Hilário: Direito não é todos terem permissão de
fazerem o que alguém faz
Amiga: Igualdade não é todos poderem fazer o que
alguém faz
Hilário: e se esse alguém for o rei, ou o imperador,
ou o sumo sacerdote?
Amiga: esse é que é o problema.
"Ser feliz é uma actividade que requer toda uma vida e não pode existir em menos tempo" - Aristóteles, Ética a Nicómaco
Hilário: Direito não é todos terem permissão de
fazerem o que alguém faz
Amiga: Igualdade não é todos poderem fazer o que
alguém faz
Hilário: e se esse alguém for o rei, ou o imperador,
ou o sumo sacerdote?
Amiga: esse é que é o problema.
Hilário: o homem (todos os homens) é o único valor ao
qual todos os outros estão subordinados
Amiga: nenhum homem se pode arrogar o domínio sobre o
homem, ou sobre a natureza, ou sobre a cultura
Hilário: se isso acontecer, como tantas vezes
acontece, os outros adquirem o direito de o impedir e de o responsabilizar
Amiga: e se não o conseguirem, porque não têm força,
ou por outras razões, por exemplo, porque até lhes dá pretexto para poderem
fazer o mesmo, ou porque já o fazem?
Hilário: isso é o que tem sido a (des)ordem mundial
Amiga: e é esse o principal argumento que tem sido
usado para o direito da força
Hilário: isso é poder fazer o que os outros fazem
Amiga: assim tem sido a política e a prática dos
Estados
Hilário: mas toda a gente sabe que o Direito não é
isso
Amiga: Direito é o que deve ser feito de acordo com os
melhores critérios
Hilário: o melhor critério tem o homem (todos os
homens) como dador de sentido do critério
Amiga: mas há valores que o homem (todos os homens)
deve respeitar e nunca sacrificar
Hilário: a natureza, o que lhe é exterior, o que não
foi criado, ou produzido, por ele
Amiga: ainda há muito a fazer para impedir que a
herança (o património) natural e cultural da humanidade, continue abusivamente
nas mãos de alguns, com exclusão de todos os outros
Hilário: e a ser usado para explorar, oprimir e
sacrificar os outros
Amiga: na história da humanidade isso tem sido a
norma, mas não é senão a legitimação da guerra.
Hilário: não tomes para ti mais dignidade ou liberdade ou
direitos do que aqueles que estás disposto a reconhecer aos outros
Amiga: onde é que viste isso?
Hilário: em lado nenhum
Amiga: mas isso é o quê?
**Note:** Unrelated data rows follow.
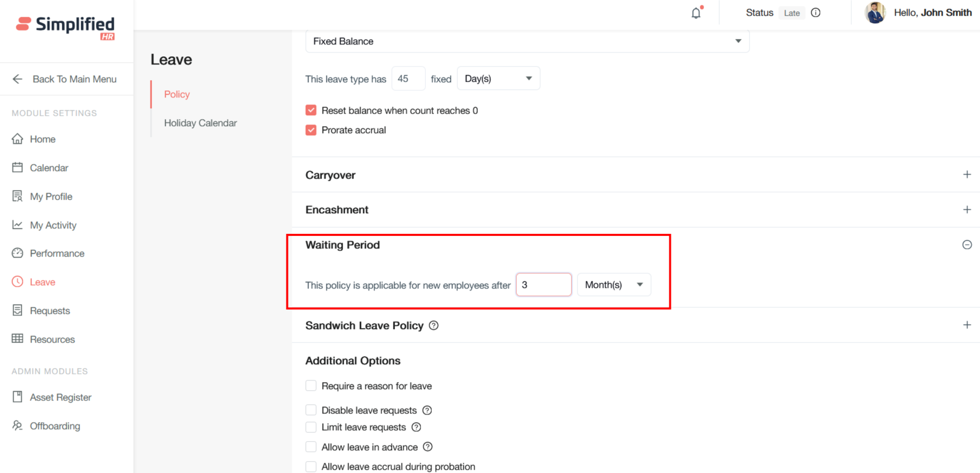The height and width of the screenshot is (473, 980).
Task: Click help icon beside Allow leave in advance
Action: click(427, 447)
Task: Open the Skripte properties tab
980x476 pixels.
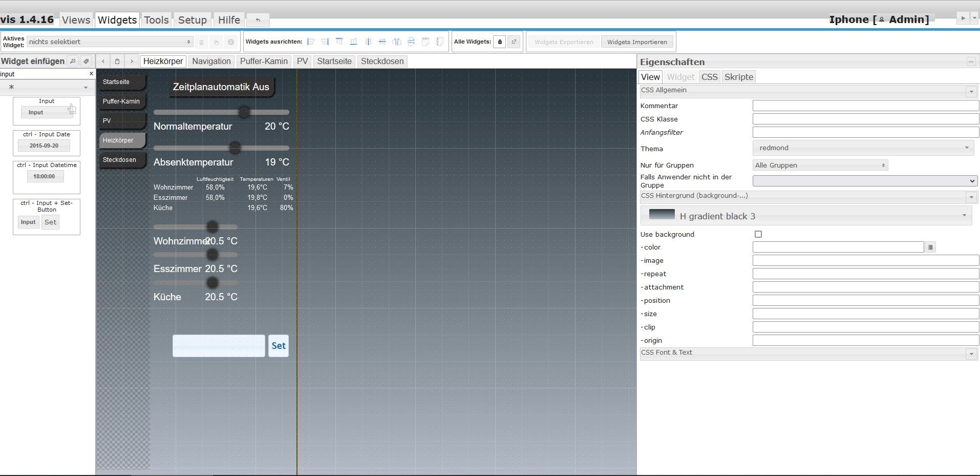Action: (x=738, y=77)
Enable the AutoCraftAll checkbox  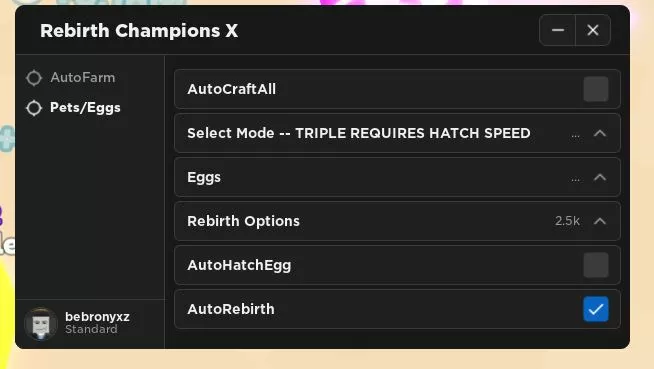point(596,89)
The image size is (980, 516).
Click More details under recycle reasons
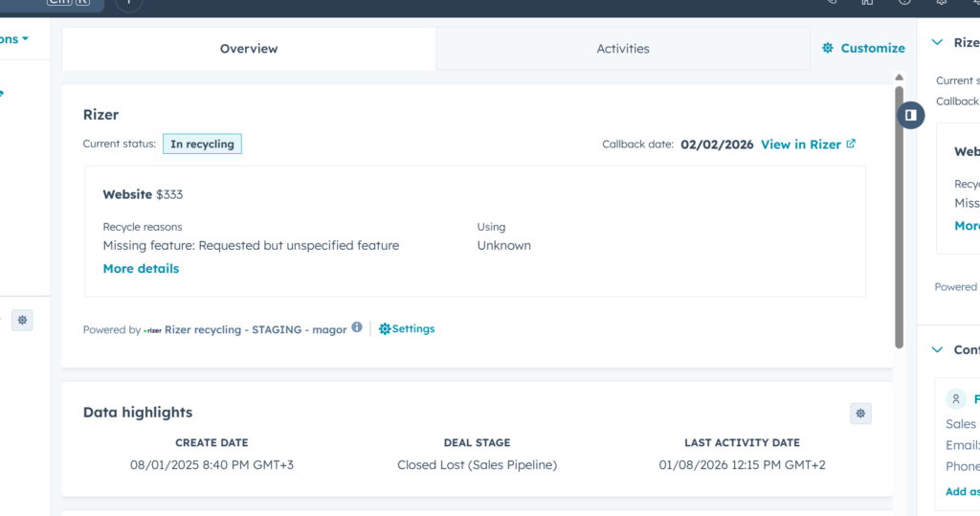(x=141, y=269)
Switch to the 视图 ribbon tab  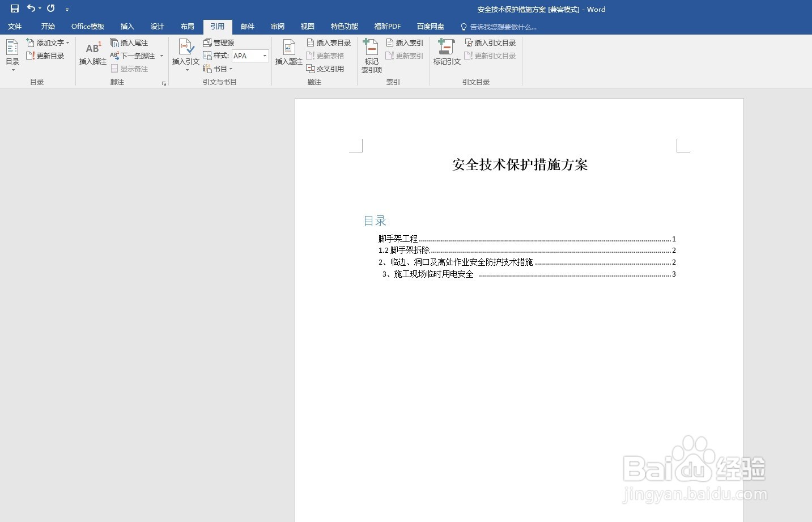point(307,26)
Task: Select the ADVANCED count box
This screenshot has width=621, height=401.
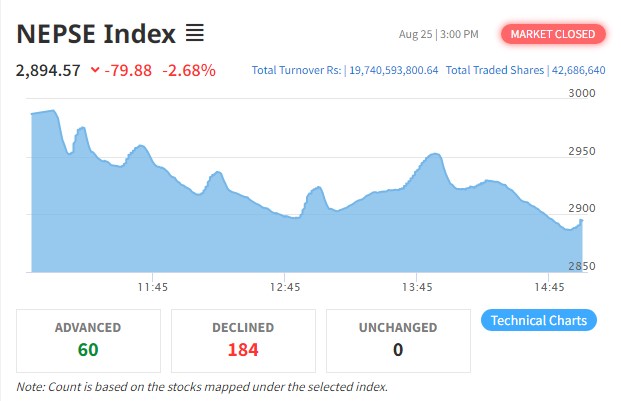Action: tap(88, 338)
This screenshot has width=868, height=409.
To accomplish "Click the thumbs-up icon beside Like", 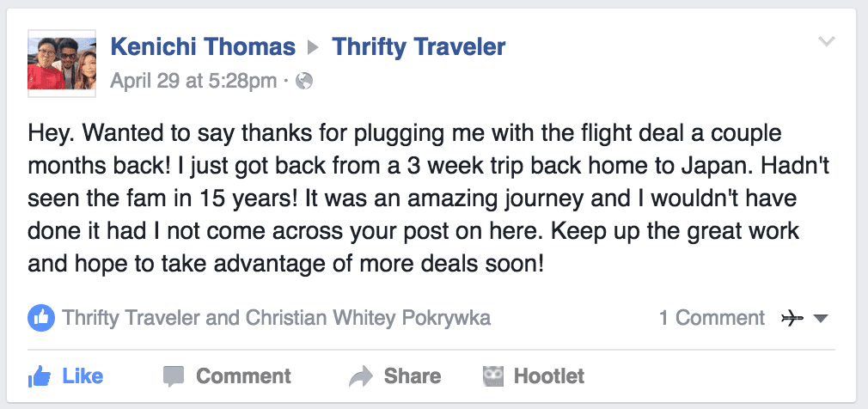I will (40, 375).
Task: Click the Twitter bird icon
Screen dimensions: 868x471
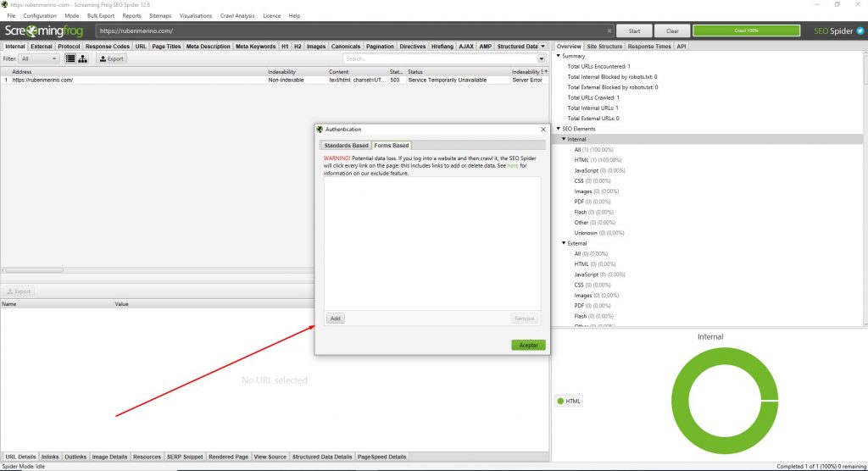Action: tap(860, 30)
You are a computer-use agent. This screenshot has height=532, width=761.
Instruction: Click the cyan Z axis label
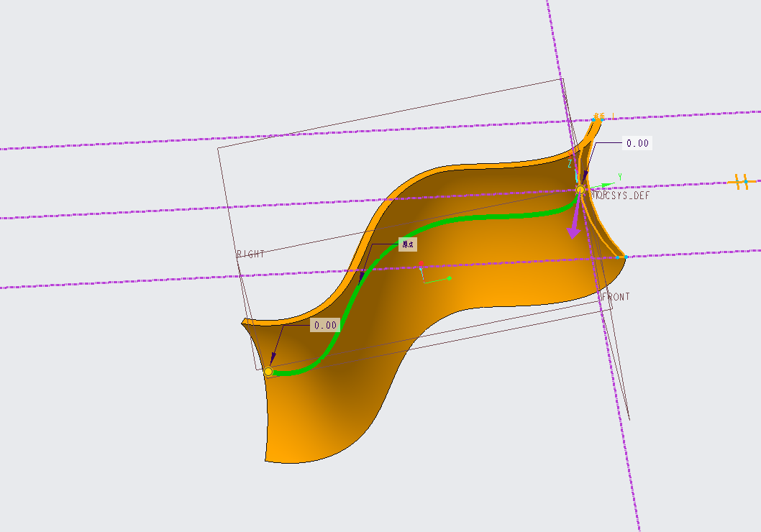pos(570,164)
Um mandamento de quem?
Hilário: é uma advertência, ainda antes de ser uma norma
Amiga: o princípio da igualdade e da liberdade já são
normas
Hilário: normas escritas são, e já é muito bom, mas há quem
as despreze
Amiga: ou quem as ignore, por pura ignorância?
Hilário: a ignorância é uma coisa e a estupidez é outra e a
malvadez, outra.
Amiga: só um estúpido é que não percebe isso
Hilário: é importante teres um ponto de vista
Amiga: mas a importância de ter um ponto de vista não
está no ponto de vista
Hilário: todos temos um
Amiga: e o de cada um não é de mais ninguém
Hilário: o importante é saberes qual é o teu ponto de
vista
Amiga: mas isso supõe que consideres outros pontos de
vista
Hilário: teus ou de outras pessoas
Amiga: para teres uma perspectiva menos egocêntrica e
parcial
Hilário: haverá algo melhor que a virtude?
Amiga: uma pessoa virtuosa
Hilário: e sábia?
Amiga: sim
Hilário: haverá?
Amiga: por que é que perguntas?
Hilário: nunca conheci nenhuma
Amiga: eu também não
Hilário: andamos a falar do que não existe
Amiga: às vezes dá jeito
Hilário: a vida não se resume
Amiga: quantas horas seriam necessárias para escrever
a biografia de um minuto de silêncio?
Hilário: quantos livros seriam necessários para
escrever a biografia de uma paixão?
Amiga: ou o curriculum vitae do sábio com Alzheimer a
quem pedem a prova de que nasceu?
Hilário: ou a biografia do conservador de registos que
nunca apareceu com a certidão?
Amiga: a vida não se reduz a nenhuma biografia,
por mais completa que fosse
Hilário: passou metade da vida a curar as enfermidades
com álcool
Amiga: e a outra metade a culpar o álcool das suas
enfermidades
Hilário: a brincar que o digas
Amiga: o problema foi quando deixou de beber
Hilário: hã?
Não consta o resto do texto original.